Predictions for what would happen if the debt ceiling isn't raised are dire. America's credit rating would drop. The stock market would lose trillions in value. A recession would spread not just across the U.S., but across the globe. And the government would then have to prioritize which of its bills it would pay, creating what Michael Toma calls "winners and losers." He's Fuller E. Callaway Professor of Economics for Georgia Southern University in Savannah. He spoke with GPB's Peter Biello.

 

Peter Biello: People's eyes often glaze over when they hear about the debt ceiling. Now, we'll talk a little bit about the winners and losers situation you've discussed. But first, can you talk about what the debt ceiling is and why it matters to ordinary people?

Michael Toma: The debt ceiling places a limit on the outstanding obligations of the federal government by law.
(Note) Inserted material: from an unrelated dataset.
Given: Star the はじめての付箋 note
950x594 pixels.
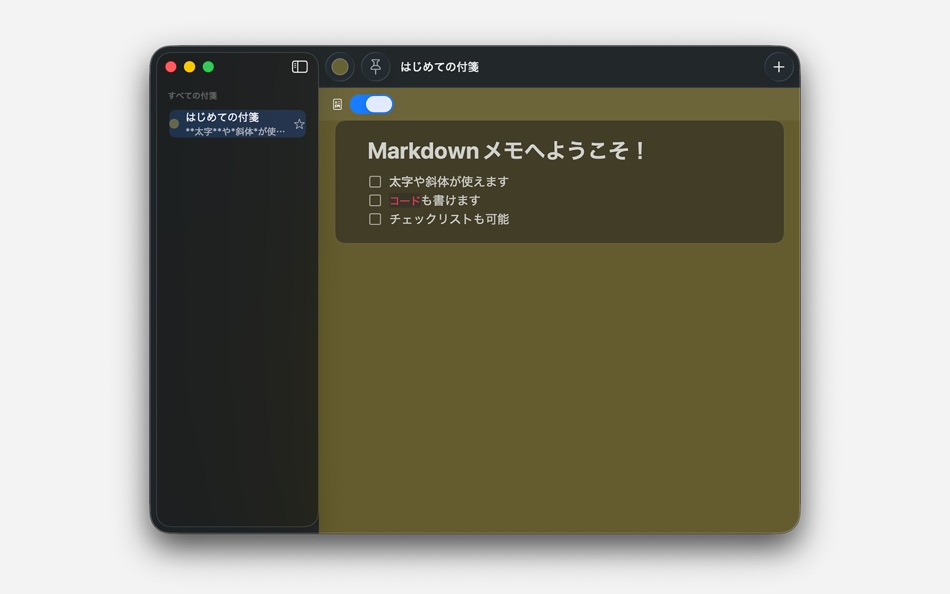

So once that debt ceiling is hit, the federal government is unable to borrow funds to pay its obligations. So if in the event that the federal government defaults on the debt that it has outstanding, which is a potential outcome under the current political standoff over raising the debt ceiling right now, there are significant spillover effects on the economy and in people's lives.

Peter Biello: And there has been a lot of grandstanding from both the White House and House Speaker Kevin McCarthy. Right now their two plans seem very far apart. So what are the chances that they'll come to an agreement before the country runs out of money in a couple of weeks?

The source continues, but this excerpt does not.